Problem to work on :: Find the line that contains "has width=248, height=524." in the entries below. Write out that line and all that follow it, unchanged and alone.

Records drawn from a dataset:
━━━
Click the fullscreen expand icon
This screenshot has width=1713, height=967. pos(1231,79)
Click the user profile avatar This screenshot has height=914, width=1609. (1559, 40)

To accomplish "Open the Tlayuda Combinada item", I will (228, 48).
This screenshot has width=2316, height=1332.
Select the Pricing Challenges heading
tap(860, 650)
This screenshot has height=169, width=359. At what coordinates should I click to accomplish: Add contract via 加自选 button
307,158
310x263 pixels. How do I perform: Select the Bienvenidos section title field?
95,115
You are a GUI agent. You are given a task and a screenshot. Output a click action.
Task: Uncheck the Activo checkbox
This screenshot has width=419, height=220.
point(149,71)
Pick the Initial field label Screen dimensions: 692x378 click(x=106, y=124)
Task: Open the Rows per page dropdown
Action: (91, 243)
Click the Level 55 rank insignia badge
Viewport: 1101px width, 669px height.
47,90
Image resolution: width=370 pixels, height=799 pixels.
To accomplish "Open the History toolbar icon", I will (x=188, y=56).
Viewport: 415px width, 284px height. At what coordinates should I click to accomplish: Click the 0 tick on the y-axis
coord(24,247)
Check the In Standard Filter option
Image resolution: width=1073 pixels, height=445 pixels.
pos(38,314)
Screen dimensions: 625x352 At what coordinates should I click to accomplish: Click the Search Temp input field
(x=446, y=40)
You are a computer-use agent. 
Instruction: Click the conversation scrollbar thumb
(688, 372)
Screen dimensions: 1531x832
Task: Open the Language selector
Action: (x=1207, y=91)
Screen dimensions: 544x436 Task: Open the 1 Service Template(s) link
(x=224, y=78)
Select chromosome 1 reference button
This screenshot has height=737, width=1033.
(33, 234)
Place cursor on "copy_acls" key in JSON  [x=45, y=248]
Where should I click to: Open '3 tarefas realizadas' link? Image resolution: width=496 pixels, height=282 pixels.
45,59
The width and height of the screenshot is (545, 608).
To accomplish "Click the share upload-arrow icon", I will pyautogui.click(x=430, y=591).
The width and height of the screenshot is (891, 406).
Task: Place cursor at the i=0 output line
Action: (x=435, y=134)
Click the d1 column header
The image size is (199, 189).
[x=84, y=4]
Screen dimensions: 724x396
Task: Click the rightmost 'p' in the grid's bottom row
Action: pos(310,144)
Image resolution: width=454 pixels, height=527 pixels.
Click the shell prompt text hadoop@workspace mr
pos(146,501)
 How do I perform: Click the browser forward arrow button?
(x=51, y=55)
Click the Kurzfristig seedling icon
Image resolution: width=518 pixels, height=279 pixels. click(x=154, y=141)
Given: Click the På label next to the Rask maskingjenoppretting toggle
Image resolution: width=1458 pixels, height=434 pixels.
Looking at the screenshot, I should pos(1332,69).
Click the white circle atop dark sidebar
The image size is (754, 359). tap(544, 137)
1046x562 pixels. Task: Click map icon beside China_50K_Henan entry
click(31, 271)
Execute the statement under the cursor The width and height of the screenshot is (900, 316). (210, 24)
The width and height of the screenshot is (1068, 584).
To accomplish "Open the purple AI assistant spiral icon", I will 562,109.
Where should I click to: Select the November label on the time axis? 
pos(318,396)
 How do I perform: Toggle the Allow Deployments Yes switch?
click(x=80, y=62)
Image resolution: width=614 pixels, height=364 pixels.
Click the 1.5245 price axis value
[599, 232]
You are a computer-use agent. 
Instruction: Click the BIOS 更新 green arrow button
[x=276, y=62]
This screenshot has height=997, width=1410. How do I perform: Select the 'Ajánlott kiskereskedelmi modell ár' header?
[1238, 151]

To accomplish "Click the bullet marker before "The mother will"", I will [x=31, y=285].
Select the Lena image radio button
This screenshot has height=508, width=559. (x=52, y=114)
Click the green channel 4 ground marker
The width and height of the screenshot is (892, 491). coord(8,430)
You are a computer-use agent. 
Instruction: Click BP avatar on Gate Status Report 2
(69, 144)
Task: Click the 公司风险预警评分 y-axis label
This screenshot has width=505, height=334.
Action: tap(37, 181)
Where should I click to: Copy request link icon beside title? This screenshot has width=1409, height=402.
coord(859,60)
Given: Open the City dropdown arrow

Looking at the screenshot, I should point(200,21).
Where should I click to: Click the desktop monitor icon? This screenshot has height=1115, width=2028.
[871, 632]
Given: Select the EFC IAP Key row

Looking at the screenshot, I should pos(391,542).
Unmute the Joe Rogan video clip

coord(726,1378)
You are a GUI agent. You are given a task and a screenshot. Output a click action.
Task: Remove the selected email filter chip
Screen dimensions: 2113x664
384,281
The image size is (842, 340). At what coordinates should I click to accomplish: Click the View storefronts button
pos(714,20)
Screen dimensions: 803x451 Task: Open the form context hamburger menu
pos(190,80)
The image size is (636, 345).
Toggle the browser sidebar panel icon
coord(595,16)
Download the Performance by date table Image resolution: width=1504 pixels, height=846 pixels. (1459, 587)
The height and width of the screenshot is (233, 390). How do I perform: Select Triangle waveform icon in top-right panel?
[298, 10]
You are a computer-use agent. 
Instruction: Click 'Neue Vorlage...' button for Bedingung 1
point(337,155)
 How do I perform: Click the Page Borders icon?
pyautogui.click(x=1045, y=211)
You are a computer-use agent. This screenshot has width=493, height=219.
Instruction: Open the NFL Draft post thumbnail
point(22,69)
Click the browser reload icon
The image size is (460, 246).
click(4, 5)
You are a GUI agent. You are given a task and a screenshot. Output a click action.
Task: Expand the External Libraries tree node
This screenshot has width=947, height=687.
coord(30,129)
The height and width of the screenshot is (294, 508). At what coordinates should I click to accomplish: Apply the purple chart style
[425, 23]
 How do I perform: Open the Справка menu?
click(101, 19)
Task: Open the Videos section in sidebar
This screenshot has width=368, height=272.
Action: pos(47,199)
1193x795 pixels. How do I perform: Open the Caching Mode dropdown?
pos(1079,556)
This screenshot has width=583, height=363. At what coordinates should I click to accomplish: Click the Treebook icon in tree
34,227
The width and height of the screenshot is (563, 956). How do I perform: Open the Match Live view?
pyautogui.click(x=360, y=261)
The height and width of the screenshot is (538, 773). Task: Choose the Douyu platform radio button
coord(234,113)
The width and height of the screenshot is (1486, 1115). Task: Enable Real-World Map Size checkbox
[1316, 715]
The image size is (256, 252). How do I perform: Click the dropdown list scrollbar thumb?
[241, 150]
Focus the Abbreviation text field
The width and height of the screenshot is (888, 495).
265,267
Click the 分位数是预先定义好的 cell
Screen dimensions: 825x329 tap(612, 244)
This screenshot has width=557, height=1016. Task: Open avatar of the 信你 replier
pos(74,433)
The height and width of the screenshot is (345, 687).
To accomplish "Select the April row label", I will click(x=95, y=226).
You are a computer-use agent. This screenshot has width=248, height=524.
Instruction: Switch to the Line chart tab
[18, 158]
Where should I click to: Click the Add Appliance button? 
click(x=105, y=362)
━━━
Your solution ::
You are a computer-use agent. This screenshot has width=248, height=524.
Instruction: Switch to the Line chart tab
[18, 158]
Where should I click to: Click the Add Appliance button? 
click(x=105, y=362)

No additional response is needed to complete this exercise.